Tag Archive: secondhand noise

It is a matter of life or death

by Daniel Fink, MD, Chair, The Quiet Coalition

This piece from Business Standard states that secondhand noise is a problem but isn’t a matter of life or death.

That may be the only statement I disagree with in it.

The hearing sense evolved from a primitive vibration sense that single cell organisms used to find food or to avoid being eaten. Exquisitely sensitive hearing was important to survival. Other than a few marine mammals that can close their ears, mammals including humans evolved no protection against loud noise.

In the 1980s research in animal models and in humans showed that noise has major involuntary physiological stress impacts on mammals, including humans, such as faster heart rate, high blood pressure, and increases in stress hormone levels.

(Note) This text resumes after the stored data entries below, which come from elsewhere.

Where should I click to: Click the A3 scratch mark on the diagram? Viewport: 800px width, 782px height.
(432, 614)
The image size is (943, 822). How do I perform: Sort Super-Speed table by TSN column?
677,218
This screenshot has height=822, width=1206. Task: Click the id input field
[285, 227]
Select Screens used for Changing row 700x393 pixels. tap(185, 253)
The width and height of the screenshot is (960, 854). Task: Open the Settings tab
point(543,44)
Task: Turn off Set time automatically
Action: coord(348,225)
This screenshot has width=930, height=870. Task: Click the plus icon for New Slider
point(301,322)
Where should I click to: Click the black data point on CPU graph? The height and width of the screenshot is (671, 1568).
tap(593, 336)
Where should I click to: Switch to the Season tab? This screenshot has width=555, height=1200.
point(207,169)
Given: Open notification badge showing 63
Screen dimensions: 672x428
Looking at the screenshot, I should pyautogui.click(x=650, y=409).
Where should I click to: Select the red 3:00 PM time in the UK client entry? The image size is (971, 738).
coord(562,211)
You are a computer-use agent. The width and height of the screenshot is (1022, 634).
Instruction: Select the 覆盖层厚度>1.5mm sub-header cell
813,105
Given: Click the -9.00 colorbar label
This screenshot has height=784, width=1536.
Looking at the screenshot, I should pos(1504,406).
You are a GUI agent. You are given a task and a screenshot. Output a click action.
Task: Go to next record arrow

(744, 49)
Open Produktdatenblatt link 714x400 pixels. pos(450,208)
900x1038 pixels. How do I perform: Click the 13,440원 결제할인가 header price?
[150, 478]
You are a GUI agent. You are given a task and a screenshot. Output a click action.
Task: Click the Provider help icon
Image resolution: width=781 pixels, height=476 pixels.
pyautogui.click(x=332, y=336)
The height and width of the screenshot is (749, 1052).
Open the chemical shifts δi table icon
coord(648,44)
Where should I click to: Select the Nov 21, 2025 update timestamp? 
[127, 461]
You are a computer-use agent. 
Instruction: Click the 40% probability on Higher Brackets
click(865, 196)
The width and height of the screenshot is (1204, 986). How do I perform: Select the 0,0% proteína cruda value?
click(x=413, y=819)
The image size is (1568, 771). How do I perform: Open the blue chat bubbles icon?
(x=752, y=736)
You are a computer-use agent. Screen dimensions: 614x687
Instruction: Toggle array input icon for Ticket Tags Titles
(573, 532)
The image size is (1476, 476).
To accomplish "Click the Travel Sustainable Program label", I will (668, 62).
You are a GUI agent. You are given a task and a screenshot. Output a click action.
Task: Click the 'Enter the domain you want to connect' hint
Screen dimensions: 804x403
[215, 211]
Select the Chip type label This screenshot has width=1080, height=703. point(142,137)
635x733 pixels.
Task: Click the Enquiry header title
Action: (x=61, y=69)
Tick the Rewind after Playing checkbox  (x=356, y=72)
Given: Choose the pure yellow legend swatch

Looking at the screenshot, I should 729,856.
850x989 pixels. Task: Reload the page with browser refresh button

More recent epidemiology studies, using advanced statistical techniques and the processing power of modern computers, shows that noise causes hypertension, diabetes, heart disease, stroke, and increased death rates. This is not new information and it is not a secret. The scientifically inclined may want to read these two excellent review articles on environmental noise pollution in the U.S. and auditory and non-auditory effects of noise on health. These health impacts are small for each person exposed to excess noise, but have a large population health impact because of the hundreds of millions–if not billions–of people affected.

It’s long past time for the public to demand quieter cars, trucks, buses, airplanes, and trains, and for those sworn to protect the public–elected officials and public health authorities–to take action to make the world quiet.

After all, it’s still national policy (in the Noise Control Act of 1972) to promote an environment for all Americans free from noise that jeopardizes their health and well-being.

Dr. Daniel Fink is a leading noise activist based in the Los Angeles area. He is the founding chair of The Quiet Coalition, an organization of science, health, and legal professionals concerned about the impacts of noise on health, environment, learning, productivity, and quality of life in America. Dr Fink also is the interim chair of Quiet Communities’ Health Advisory Council, and he served on the board of the American Tinnitus Association from 2015-2018.

The “new secondhand smoke”

Photo credit: Kris Arnold licensed under CC BY-SA 2.0

Mindy Fetterman, Governing.com, writes about what cities and states are doing to cut noise. The short answer is “not enough.” But at least they are starting to address noise, as cities go after the low hanging fruit, like helicopters and leaf blowers.

So click the link and see if your city is doing anything to address noise.  And for those who think noise is a mere annoyance, consider the comments of Rick Neitzel, Ph.D., director of environmental health policy at the University of Michigan in Ann Arbor, and a co-founder of The Quiet Coalition, who said:

“The consensus is that if we can keep noise below 70 decibels on average, that would eliminate hearing loss,” Neitzel said. “But the problem is that if noise is more than 50 decibels, there’s an increased risk of heart attack and hypertension,” he said. “Noise at 70 decibels is not safe.”

New Umbrella Organization Takes Aim at Noise

On October 1, 2016, members of nine scientific, medical, and legal organizations launched a national umbrella anti-noise group, The Quiet Coalition (TQC), hosted by the nonprofit organization Quiet Communities, to advocate for a quieter world. TQC brings together a diverse group of organizations and individuals, each with a unique focus or interest, in the fight against noise. It brings medical, scientific, legal, and other specialized knowledge to the public policy process to advocate for all Americans to make our world quieter, more sustainable, and livable. On December 7th, TQC’s website went live.

TQC recognizes that noise is like secondhand smoke, in that it is both a nuisance and a health hazard. Both environmental noise and secondhand smoke involuntarily expose large segments of the public to harmful conditions, increasing their risk of disease.  And decades of research show conclusively that excessive environmental noise adversely affects health, learning, productivity, and the environment.

Why have decision makers been so slow to regulate noise? According to a newly published editorial in the American Journal of Public Health by Daniel Fink, MD, Founding Chair of the TQC, the answer lies in public policy.  “Although noise was known to be a health hazard, it was treated as an environmental pollutant…with federal noise control activities assigned to the EPA.” These noise control activities were never adequately funded or supported, and federal and local health agencies were left with no meaningful responsibility. As a result, the issue has remained under the radar. TQC intends to change this now.

“The scientific evidence is incontrovertible: noise causes hearing loss and other health problems. We have a responsibility to speak up just as experts did when the dangers of smoking became known,” says Fink. Fink adds that “through recent discoveries, the mechanisms by which noise damages auditory cells, the nervous system, and the cardiovascular system are becoming clear.”  TQC Program Director Jamie Banks, PhD, notes that “[p]ublic health policy to protect the nation’s health from environmental noise is long overdue,” and declares that, “[TQC] will provide decision makers with the scientific evidence needed to make informed policy decisions.”